In the records below, take the part that opens with the line containing "Where should I click to: Switch" and closes with the line containing "click(416, 152)", and write it out again with "Trade Bias" swapped for "Trade Signal" and nothing else changed.

Start of DATA PROVIDED

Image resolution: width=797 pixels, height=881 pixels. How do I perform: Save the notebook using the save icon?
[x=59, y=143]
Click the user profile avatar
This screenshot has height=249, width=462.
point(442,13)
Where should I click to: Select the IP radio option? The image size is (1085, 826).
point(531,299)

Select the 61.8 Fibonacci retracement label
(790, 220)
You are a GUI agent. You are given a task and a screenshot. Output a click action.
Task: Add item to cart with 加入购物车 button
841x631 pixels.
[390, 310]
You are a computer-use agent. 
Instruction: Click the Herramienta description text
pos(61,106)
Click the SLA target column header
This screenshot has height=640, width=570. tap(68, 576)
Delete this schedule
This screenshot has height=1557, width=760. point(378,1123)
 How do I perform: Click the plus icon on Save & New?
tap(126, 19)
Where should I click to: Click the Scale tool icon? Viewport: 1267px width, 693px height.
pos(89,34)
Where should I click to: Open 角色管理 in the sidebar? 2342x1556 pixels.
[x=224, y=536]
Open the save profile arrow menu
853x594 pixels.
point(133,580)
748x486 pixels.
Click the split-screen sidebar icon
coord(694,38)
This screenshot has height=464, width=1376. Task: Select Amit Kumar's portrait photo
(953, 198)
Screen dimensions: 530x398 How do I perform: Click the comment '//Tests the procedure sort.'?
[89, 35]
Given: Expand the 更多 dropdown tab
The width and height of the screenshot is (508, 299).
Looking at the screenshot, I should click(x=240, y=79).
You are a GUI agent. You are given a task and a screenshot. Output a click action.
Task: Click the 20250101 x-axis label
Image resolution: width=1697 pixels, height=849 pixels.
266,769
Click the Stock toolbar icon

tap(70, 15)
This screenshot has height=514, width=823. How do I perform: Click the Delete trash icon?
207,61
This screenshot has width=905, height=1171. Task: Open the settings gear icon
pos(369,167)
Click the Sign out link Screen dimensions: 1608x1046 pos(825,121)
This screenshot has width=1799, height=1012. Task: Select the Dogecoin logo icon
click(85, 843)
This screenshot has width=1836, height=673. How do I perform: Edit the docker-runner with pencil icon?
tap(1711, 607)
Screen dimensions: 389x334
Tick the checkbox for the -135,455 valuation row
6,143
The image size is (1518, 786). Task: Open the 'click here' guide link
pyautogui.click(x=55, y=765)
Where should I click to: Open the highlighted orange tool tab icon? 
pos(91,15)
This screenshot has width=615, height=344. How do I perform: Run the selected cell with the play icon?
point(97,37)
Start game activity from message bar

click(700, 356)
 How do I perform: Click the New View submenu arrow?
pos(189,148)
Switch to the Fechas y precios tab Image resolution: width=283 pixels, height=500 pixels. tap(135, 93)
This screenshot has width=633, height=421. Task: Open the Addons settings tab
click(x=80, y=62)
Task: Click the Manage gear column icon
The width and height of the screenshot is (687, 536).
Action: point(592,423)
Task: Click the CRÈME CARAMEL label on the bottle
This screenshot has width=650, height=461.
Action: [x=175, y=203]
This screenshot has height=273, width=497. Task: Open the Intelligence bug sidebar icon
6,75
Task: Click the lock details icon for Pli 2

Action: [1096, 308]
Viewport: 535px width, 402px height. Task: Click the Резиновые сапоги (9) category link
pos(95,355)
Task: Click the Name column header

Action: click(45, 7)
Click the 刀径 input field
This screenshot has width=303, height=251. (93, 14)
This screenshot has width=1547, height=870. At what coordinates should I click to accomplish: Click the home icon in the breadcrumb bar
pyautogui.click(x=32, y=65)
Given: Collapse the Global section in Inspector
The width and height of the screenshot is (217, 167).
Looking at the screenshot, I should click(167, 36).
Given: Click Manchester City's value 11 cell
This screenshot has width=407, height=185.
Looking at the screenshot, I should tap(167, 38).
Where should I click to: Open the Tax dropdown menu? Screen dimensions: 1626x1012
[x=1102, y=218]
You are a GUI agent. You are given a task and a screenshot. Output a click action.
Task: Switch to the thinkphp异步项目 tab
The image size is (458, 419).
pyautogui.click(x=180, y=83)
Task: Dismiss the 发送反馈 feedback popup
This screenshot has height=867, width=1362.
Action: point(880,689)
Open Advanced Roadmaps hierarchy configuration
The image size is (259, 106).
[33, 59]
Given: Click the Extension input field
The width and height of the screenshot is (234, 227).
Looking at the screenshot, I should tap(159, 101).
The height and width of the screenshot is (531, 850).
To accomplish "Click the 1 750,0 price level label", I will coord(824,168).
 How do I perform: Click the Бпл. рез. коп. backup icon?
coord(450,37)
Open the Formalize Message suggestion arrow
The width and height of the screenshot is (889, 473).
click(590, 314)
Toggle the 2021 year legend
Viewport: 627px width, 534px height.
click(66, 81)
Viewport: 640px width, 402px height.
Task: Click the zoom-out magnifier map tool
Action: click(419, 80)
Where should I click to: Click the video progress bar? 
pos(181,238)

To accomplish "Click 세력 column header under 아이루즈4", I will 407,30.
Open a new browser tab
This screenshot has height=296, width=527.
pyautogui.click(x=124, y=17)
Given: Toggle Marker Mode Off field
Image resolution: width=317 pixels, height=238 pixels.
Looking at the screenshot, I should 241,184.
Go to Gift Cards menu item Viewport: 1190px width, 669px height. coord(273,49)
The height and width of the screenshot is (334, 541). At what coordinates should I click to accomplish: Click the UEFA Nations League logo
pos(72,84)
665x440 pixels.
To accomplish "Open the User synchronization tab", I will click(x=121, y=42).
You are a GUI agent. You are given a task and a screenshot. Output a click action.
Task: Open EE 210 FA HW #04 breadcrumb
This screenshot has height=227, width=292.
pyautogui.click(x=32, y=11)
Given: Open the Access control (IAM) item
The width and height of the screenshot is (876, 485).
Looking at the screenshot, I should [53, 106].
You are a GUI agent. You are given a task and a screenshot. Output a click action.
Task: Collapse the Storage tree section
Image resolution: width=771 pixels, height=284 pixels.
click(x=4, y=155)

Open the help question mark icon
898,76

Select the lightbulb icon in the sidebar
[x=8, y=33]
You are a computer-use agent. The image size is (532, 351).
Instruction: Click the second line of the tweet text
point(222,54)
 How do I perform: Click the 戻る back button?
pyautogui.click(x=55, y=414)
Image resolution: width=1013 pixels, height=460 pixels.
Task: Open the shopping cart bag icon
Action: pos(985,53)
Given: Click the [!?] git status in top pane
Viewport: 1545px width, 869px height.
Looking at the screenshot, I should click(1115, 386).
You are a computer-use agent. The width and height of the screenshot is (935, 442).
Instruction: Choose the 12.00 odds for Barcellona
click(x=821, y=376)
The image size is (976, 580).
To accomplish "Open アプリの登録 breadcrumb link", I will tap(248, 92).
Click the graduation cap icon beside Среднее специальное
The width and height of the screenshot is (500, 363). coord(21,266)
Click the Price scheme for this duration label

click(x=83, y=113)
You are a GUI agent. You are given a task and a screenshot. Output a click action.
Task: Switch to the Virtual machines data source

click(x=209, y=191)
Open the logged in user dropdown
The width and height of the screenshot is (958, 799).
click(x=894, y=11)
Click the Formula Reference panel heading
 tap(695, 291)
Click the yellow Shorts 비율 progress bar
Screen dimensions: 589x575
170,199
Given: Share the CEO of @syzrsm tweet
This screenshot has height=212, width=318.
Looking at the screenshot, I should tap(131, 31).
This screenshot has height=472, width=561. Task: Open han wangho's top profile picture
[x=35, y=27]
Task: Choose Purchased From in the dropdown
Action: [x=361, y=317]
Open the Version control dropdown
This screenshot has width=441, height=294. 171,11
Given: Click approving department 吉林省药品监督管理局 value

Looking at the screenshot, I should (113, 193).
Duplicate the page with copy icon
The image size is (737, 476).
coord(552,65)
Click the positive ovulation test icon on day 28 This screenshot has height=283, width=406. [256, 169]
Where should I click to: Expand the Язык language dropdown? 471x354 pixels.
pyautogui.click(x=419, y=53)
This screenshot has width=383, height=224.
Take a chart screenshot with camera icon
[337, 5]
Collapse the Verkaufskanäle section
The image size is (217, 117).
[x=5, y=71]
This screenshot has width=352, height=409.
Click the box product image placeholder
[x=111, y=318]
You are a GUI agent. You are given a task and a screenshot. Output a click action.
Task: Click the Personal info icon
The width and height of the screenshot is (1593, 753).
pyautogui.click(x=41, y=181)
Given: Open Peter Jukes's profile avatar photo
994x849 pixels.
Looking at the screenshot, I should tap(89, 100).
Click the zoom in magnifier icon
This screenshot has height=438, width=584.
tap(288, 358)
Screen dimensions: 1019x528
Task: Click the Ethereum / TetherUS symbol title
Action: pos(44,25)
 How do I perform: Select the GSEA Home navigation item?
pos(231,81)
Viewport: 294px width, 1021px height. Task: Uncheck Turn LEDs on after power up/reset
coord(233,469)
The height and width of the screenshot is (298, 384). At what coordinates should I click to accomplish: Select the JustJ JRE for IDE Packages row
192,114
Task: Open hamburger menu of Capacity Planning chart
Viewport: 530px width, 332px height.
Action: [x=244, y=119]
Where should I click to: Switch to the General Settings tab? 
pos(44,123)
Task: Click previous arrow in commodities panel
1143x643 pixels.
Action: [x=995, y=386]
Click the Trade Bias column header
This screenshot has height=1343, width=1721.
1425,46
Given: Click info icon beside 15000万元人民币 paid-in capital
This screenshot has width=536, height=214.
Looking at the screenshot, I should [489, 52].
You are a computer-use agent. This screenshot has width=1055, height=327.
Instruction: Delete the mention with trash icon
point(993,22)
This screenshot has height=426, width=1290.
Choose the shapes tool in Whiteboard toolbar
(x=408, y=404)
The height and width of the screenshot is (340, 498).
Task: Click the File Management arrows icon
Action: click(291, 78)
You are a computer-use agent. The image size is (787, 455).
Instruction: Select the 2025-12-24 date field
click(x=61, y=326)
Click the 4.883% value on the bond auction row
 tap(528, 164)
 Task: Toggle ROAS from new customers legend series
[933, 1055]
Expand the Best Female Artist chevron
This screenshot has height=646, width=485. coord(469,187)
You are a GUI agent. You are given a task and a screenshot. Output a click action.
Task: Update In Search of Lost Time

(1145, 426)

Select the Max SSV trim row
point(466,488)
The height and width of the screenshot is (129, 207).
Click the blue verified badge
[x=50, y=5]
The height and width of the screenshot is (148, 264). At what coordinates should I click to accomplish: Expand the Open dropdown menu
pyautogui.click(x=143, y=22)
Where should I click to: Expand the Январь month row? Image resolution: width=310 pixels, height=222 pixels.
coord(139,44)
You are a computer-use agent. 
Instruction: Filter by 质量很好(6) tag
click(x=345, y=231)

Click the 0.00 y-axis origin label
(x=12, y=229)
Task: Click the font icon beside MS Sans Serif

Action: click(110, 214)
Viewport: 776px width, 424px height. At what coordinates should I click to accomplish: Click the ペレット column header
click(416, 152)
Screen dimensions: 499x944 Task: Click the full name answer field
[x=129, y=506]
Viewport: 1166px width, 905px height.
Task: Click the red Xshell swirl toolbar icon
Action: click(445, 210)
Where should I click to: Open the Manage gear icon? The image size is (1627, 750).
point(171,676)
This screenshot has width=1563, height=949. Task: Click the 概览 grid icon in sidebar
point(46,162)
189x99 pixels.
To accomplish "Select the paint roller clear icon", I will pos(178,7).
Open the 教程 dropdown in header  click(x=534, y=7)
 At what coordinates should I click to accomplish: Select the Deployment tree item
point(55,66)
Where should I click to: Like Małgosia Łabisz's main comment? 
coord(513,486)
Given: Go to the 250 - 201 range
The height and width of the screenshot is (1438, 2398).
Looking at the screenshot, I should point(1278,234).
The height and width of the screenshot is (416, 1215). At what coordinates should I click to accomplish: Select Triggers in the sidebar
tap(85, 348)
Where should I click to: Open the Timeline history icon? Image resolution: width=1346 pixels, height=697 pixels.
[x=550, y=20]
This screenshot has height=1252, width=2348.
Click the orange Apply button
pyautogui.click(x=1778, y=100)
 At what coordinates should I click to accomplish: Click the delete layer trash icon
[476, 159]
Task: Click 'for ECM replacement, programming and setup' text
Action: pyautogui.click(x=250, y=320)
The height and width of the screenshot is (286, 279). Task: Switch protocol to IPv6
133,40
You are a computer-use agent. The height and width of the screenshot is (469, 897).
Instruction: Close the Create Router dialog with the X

End of DATA PROVIDED

TASK SOLUTION >>
Where should I click to: Switch to the General Settings tab? 
pos(44,123)
Task: Click previous arrow in commodities panel
1143x643 pixels.
Action: [x=995, y=386]
Click the Trade Signal column header
This screenshot has height=1343, width=1721.
1425,46
Given: Click info icon beside 15000万元人民币 paid-in capital
This screenshot has width=536, height=214.
Looking at the screenshot, I should [489, 52].
You are a computer-use agent. This screenshot has width=1055, height=327.
Instruction: Delete the mention with trash icon
point(993,22)
This screenshot has height=426, width=1290.
Choose the shapes tool in Whiteboard toolbar
(x=408, y=404)
The height and width of the screenshot is (340, 498).
Task: Click the File Management arrows icon
Action: click(291, 78)
You are a computer-use agent. The image size is (787, 455).
Instruction: Select the 2025-12-24 date field
click(x=61, y=326)
Click the 4.883% value on the bond auction row
 tap(528, 164)
 Task: Toggle ROAS from new customers legend series
[933, 1055]
Expand the Best Female Artist chevron
This screenshot has height=646, width=485. coord(469,187)
You are a GUI agent. You are given a task and a screenshot. Output a click action.
Task: Update In Search of Lost Time

(1145, 426)

Select the Max SSV trim row
point(466,488)
The height and width of the screenshot is (129, 207).
Click the blue verified badge
[x=50, y=5]
The height and width of the screenshot is (148, 264). At what coordinates should I click to accomplish: Expand the Open dropdown menu
pyautogui.click(x=143, y=22)
Where should I click to: Expand the Январь month row? Image resolution: width=310 pixels, height=222 pixels.
coord(139,44)
You are a computer-use agent. 
Instruction: Filter by 质量很好(6) tag
click(x=345, y=231)

Click the 0.00 y-axis origin label
(x=12, y=229)
Task: Click the font icon beside MS Sans Serif

Action: click(110, 214)
Viewport: 776px width, 424px height. At what coordinates should I click to accomplish: Click the ペレット column header
click(416, 152)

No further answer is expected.